Material for the task -
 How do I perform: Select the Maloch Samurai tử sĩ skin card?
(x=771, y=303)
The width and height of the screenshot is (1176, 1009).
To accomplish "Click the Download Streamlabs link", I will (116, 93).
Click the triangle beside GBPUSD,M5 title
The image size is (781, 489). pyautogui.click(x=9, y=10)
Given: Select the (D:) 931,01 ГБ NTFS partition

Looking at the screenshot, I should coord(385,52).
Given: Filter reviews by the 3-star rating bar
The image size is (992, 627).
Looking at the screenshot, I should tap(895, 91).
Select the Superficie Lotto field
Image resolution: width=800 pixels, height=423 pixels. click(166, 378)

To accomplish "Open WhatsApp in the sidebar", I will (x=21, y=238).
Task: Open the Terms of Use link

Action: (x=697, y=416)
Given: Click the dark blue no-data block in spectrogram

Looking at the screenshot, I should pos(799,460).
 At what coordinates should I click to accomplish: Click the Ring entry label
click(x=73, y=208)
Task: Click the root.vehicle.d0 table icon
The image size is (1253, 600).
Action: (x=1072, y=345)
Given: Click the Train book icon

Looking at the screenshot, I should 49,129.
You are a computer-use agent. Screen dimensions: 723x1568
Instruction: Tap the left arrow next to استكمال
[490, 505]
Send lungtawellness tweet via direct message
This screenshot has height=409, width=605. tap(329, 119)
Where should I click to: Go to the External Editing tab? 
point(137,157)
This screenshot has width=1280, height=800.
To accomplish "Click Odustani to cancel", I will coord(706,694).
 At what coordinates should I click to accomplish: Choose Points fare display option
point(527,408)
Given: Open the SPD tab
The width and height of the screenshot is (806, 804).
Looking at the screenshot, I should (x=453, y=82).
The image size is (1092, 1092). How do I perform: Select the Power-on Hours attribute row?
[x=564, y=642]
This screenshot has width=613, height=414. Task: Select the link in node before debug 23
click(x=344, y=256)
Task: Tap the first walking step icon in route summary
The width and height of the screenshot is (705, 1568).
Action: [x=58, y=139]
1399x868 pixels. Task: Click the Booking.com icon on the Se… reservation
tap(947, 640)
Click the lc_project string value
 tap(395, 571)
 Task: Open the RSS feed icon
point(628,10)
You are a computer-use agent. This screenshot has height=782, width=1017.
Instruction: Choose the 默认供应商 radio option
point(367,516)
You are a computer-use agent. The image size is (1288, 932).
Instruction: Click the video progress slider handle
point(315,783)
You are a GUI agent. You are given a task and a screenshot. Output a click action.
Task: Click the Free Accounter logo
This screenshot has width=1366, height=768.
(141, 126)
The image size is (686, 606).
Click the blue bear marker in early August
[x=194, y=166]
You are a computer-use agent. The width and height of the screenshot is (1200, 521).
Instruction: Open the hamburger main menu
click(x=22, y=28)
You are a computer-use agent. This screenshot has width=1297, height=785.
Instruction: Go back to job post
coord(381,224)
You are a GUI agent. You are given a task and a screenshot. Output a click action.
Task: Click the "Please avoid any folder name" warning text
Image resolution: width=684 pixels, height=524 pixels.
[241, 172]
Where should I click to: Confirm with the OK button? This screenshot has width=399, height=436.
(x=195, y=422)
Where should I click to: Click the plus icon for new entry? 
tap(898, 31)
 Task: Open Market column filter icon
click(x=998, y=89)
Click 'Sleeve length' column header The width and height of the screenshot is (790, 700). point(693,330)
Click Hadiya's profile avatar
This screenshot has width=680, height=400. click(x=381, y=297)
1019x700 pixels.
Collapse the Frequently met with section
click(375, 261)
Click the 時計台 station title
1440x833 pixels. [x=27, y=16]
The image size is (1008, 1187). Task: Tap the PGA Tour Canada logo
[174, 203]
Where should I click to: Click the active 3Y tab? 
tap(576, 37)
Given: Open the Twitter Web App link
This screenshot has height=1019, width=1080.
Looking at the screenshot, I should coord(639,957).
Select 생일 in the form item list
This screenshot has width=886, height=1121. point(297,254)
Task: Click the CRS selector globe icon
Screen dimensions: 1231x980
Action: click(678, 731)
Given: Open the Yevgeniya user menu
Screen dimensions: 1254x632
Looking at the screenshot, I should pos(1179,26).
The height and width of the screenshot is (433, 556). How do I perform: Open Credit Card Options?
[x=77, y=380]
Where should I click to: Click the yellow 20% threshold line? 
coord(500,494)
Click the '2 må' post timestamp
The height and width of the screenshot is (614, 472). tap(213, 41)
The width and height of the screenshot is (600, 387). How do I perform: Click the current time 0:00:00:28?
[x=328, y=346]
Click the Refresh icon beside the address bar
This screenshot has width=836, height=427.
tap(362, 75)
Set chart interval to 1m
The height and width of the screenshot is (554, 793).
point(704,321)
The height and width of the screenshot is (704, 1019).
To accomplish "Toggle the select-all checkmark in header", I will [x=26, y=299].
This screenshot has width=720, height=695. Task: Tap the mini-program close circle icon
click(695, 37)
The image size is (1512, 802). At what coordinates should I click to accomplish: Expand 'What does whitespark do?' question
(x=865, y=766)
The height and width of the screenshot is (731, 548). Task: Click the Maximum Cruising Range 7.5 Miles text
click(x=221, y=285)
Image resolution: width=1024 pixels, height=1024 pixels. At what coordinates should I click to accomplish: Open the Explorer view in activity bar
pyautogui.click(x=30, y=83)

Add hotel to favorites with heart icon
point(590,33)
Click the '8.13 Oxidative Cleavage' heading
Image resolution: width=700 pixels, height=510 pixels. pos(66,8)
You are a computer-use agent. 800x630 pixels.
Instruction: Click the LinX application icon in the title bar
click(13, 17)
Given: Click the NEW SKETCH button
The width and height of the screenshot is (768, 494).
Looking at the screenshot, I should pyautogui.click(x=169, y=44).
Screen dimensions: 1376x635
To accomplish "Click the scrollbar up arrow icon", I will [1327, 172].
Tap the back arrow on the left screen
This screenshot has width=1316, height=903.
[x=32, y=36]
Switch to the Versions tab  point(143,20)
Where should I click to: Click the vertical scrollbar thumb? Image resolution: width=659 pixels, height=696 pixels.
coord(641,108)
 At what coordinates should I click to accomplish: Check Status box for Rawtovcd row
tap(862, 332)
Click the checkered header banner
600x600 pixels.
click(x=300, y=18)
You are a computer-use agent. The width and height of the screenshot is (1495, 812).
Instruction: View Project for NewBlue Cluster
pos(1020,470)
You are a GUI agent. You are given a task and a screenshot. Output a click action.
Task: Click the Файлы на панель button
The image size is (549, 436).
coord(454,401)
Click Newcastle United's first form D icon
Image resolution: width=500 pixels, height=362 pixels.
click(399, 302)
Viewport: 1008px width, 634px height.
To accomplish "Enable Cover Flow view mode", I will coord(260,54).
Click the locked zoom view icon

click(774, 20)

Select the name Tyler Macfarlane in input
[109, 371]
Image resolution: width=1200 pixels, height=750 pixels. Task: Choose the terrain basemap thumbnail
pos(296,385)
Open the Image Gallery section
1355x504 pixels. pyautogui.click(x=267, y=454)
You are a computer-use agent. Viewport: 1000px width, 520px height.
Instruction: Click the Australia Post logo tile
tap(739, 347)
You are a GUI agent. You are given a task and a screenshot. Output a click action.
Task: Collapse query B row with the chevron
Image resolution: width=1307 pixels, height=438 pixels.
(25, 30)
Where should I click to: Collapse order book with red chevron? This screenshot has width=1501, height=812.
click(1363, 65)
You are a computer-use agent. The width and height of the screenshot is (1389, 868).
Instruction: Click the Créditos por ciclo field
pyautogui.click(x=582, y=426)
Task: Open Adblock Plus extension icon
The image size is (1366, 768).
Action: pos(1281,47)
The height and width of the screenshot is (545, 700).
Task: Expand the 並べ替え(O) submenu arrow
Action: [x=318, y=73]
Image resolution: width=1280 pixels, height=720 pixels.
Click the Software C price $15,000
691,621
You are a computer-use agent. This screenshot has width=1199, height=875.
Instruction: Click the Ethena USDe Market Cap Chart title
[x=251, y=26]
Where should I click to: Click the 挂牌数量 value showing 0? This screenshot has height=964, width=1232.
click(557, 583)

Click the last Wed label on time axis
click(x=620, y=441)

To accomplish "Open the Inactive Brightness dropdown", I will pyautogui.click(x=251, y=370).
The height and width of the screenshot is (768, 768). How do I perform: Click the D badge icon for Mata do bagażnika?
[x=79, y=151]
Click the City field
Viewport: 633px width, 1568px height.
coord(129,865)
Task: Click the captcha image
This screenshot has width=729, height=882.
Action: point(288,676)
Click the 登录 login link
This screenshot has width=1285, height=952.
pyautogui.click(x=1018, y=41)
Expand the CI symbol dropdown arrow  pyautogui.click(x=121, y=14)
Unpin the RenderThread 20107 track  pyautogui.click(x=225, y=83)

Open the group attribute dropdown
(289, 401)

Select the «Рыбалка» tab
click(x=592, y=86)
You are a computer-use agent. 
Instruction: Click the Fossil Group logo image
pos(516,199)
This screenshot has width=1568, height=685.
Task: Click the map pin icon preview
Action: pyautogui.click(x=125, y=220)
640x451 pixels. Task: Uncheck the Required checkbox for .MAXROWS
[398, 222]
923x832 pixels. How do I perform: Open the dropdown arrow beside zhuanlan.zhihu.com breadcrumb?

Task brief - Lines from the entries that contain the word "will" are what the answer must hold.

Exercise response -
To accomplish "Click the Download Streamlabs link", I will (116, 93).
To accomplish "Open WhatsApp in the sidebar", I will (x=21, y=238).
To accomplish "Click Odustani to cancel", I will coord(706,694).
To accomplish "Toggle the select-all checkmark in header", I will [x=26, y=299].
To accomplish "Click the scrollbar up arrow icon", I will [1327, 172].
To accomplish "Enable Cover Flow view mode", I will coord(260,54).
To accomplish "Open the Inactive Brightness dropdown", I will pyautogui.click(x=251, y=370).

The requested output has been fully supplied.